# Solved: wii shuts my tv off



## Beta19 (Sep 8, 2008)

I hope this is a good place to put this. This just happened to me about an hour ago. I was playing a game on my wii and all of a sudden, the tv shuts off and won't turn on. When I unplug my wii, the tv will reset and work. We had a power problem when we first got the tv in which it was turning on and off by itself. We sent it off and had it fixed and haven't had a problem since. Could the wii be causing this because since I unplugged it, the tv has been fine.

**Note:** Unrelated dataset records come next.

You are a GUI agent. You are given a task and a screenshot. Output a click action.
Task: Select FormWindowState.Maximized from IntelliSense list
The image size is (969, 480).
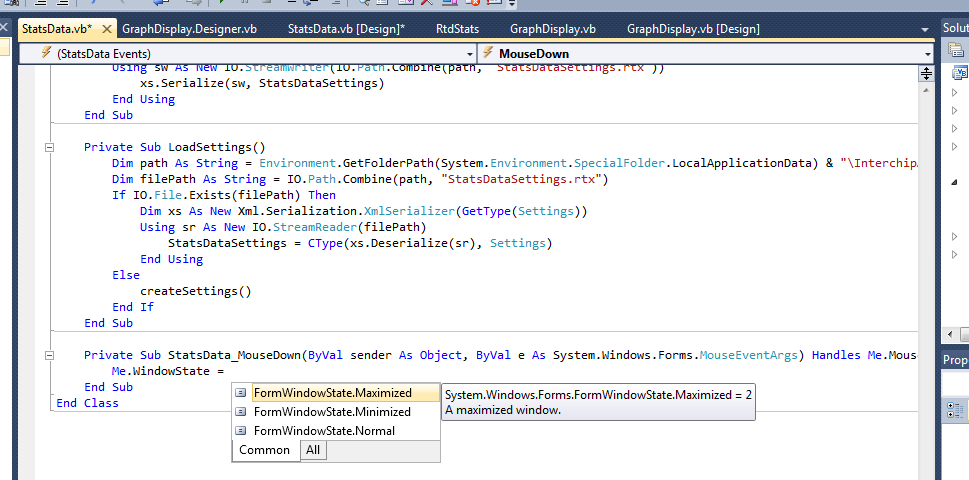[331, 393]
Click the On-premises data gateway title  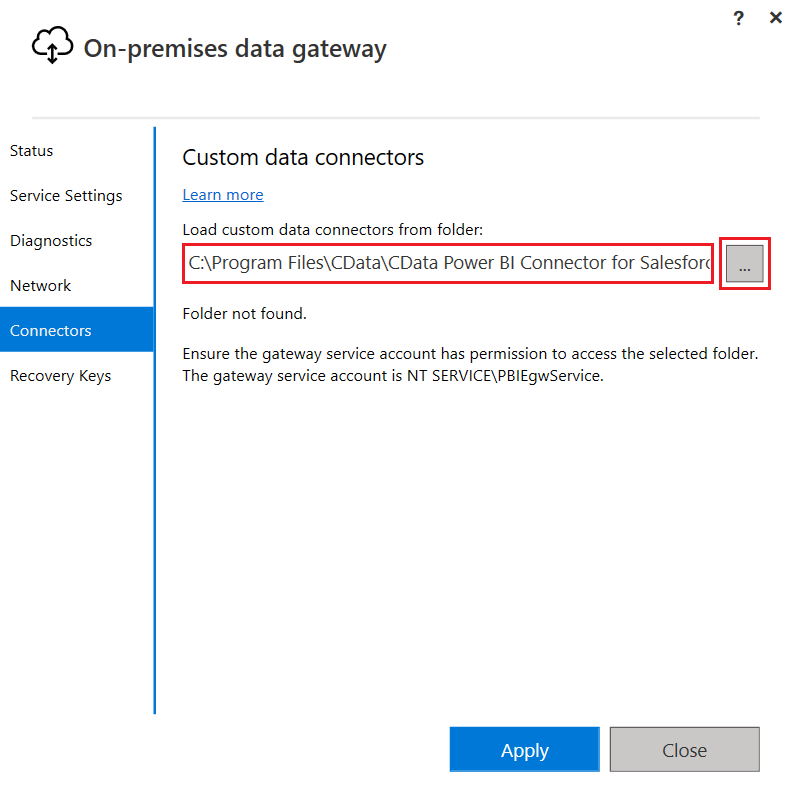click(235, 49)
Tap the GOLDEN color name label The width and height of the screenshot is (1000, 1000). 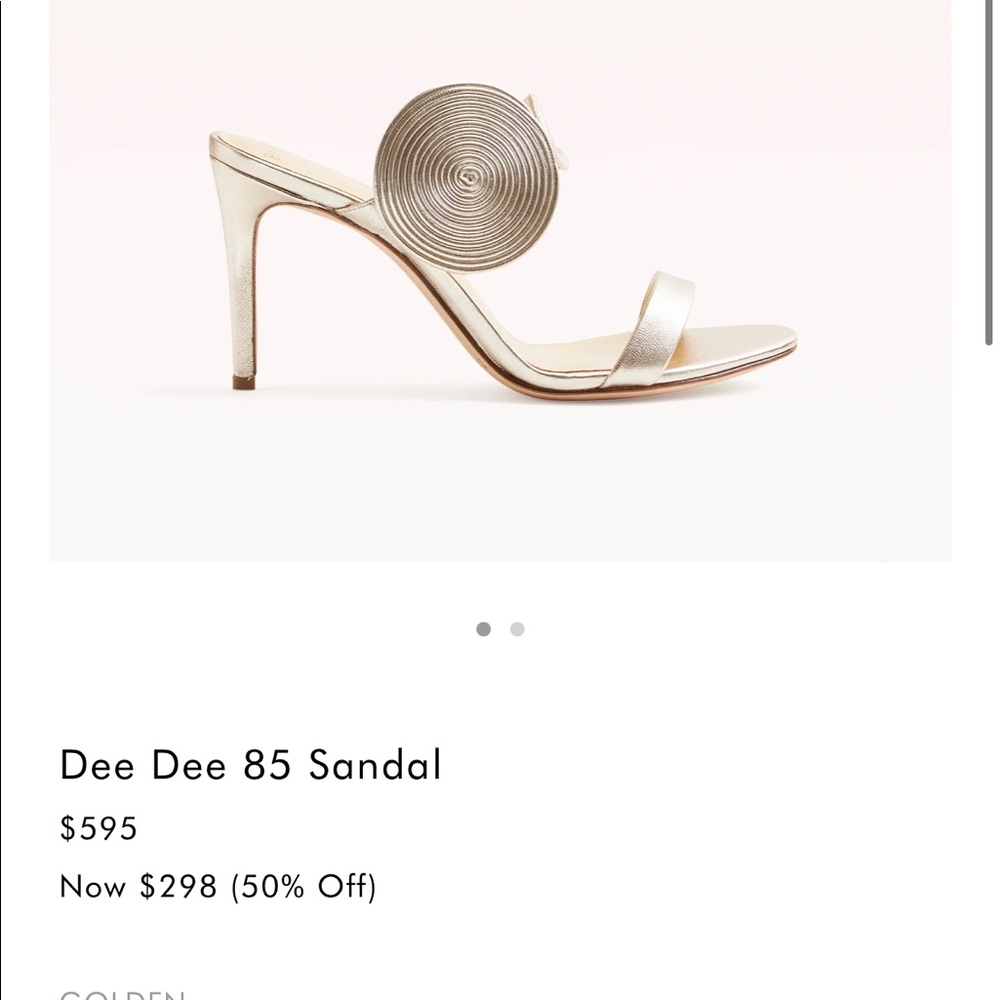pos(122,993)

The tv is a 42 inch Samsung HDTV

Has anyone else had this happen to them or heard of this? I'm kinda afraid to play the wii since it shuts the tv off.


----------



## Beta19 (Sep 8, 2008)

Nevermind, it is the tv. Apparently, the [email protected][email protected]@$#%%# power supply inside the tv has gone out AGAIN. The first time this happened, it was right after we got it home, and it would shut off and turn itself on by itself. Tech support said that it had a faulty power adapter in the unit. This time it did the same thing the first few time that I mentioned above, now it won't even turn on, the little red led light just stays on and nothing happens. I must say that this will make me reluctant to buy a Samsung tv again. Sorry to bicker and whine, but I had to get this off my chest as this is just the icing on the [email protected]#$ you cake! My dad is in the hospital with a flesh eating bacterial infection and a blood clot in is leg and probably won't make it home for Christmas and I am now taking care of my mom, who has had two strokes, and my 82 year old grandmother. Sorry to get off topic, but for anyone who reads this, I appreciate it.


----------



## etaf (Oct 2, 2003)

thanks for posting an update and sorry to hear about your parents and grandparents - I hope things work out for Christmas for you and family


----------



## Beta19 (Sep 8, 2008)

Thanks for listening, etaf. I have faith it will. I just hate that this tv seems to have a problem working properly. I have heard a lot of issues with these Samsung tvs that relate to bad power supplies. I think we should have gotten a Toshiba!


----------



## etaf (Oct 2, 2003)

or Panasonic 
but all makes can have issues


----------



## Beta19 (Sep 8, 2008)

I will keep that in mind. Thanks.


----------



## Coastal (Sep 5, 2010)

DorianVonRichter said:


> I will keep that in mind. Thanks.


Glad U were able to solve your dilemma w/ tv and whole heartedly agree about Samsung TVs. Ours has developed a line demarcation from top to bottom covering about a third of the screen. Our next tv will not be a Samsung. 
Hope the doctors will be able to help your Dad.


----------



## Beta19 (Sep 8, 2008)

Thanks, dad is doing better, still in the hospital, but doing better. Thanks for the help.


----------